The Commission believes Cost Share Programs are being administered cost-effectively and that considerable water quality and water quantity benefits are being realized for the investment made with state funds. ACSP and AgWRAP aid agricultural operations in making essential water quality and water quantity improvements that benefit the public and the agricultural cooperators the program supports. The cost of the conservation practices installed through these programs cannot be passed on to the consumer in the price of the food or fiber product. ACSP and AgWRAP thereby contribute both to water resource improvement and to sustaining a strong state agricultural economy. CCAP fills a need with voluntary, incentive-based stormwater retrofits where municipal regulatory programs cannot help individual landowners address water quality problems. Where municipalities are hindered by right-of-way and liability issues, CCAP can offer relief to homeowners and businesses to protect their properties and improve water quality. For all three programs, the Commission continues to emphasize prioritization, accountability, adaptability, and the utilization of other funding sources, such as grants, in managing these public funds to further improve the water quality and quantity benefits intended by the General Assembly.

Increased costs of fuel, labor, and materials have significantly impacted the amount of conservation all three programs can implement and the number of cooperators who can be assisted.

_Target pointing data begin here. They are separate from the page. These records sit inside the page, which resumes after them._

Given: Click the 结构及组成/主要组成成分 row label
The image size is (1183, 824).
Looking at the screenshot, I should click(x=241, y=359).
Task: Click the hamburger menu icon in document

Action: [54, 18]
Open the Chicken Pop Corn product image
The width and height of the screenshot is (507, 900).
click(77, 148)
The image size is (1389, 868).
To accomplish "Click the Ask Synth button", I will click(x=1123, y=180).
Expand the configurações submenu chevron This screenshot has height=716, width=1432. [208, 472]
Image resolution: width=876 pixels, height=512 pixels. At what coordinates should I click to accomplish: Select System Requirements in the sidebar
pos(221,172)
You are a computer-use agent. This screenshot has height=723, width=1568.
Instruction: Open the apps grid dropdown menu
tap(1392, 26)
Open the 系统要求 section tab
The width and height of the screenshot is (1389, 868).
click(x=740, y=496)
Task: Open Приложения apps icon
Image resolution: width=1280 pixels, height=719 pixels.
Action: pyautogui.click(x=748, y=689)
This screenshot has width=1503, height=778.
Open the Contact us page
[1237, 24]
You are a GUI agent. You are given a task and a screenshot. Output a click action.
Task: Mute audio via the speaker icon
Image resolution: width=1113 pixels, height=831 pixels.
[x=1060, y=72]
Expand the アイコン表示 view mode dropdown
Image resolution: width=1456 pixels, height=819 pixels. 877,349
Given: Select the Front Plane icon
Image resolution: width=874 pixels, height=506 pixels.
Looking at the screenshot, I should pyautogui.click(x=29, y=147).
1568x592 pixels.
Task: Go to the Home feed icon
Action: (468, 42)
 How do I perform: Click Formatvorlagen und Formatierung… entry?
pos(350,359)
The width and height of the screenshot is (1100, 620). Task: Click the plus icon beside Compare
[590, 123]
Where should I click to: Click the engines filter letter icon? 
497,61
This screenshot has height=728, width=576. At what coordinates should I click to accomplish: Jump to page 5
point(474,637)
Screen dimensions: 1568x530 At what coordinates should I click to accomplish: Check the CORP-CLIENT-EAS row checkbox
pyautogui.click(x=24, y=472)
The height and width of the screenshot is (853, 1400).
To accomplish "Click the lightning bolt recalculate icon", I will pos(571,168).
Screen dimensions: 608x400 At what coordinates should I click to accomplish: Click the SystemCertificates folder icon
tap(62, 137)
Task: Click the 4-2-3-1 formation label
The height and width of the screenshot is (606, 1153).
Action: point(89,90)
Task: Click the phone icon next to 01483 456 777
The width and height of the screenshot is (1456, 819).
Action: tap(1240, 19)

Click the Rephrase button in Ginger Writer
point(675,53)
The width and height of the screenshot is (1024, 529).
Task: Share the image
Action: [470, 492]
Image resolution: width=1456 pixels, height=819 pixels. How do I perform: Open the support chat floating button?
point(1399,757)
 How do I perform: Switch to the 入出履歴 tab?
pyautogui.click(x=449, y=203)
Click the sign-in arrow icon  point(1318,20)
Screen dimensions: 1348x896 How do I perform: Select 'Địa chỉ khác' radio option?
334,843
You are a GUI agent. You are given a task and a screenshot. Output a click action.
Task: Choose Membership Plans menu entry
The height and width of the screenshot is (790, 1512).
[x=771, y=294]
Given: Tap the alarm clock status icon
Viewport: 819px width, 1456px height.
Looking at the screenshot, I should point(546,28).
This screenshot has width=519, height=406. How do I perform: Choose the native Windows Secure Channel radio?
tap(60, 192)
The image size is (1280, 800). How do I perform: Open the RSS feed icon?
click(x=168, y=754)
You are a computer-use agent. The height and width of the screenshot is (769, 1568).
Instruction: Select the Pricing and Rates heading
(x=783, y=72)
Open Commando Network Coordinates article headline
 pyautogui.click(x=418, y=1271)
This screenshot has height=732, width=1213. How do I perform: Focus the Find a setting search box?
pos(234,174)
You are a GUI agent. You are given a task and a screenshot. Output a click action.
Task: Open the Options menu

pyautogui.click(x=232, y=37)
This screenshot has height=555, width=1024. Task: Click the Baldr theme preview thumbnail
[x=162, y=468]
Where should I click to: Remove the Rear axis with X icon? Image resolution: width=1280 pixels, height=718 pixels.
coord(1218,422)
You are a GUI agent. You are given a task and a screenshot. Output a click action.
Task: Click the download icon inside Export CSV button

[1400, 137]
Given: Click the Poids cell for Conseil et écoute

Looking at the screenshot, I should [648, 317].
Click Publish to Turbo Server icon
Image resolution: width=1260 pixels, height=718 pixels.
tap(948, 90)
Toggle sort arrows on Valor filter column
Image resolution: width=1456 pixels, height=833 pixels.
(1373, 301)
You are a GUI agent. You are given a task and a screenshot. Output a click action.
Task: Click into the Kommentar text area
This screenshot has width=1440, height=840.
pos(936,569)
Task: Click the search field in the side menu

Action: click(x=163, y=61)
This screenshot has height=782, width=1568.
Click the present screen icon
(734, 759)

In the past decade, the appropriations to the ACSP have been reduced by over $1.1 million. The Commission has taken actions that have helped to offset these impacts in the short-term, but the Commission is still unable to meet over $19 million requested. ACSP and AgWRAP continue to play a vital role in assisting cooperators with voluntary water quality protection and water resource improvement as well as with state and federal regulatory compliance requirements. CCAP functions as the only program that provides relief to individual property owners that are affected by stormwater that state and local watershed-level regulations cannot address. These programs are our state’s cornerstone in efforts to support resiliency and stewardship for the benefit of water quality and quantity and all the citizens of the state of North Carolina.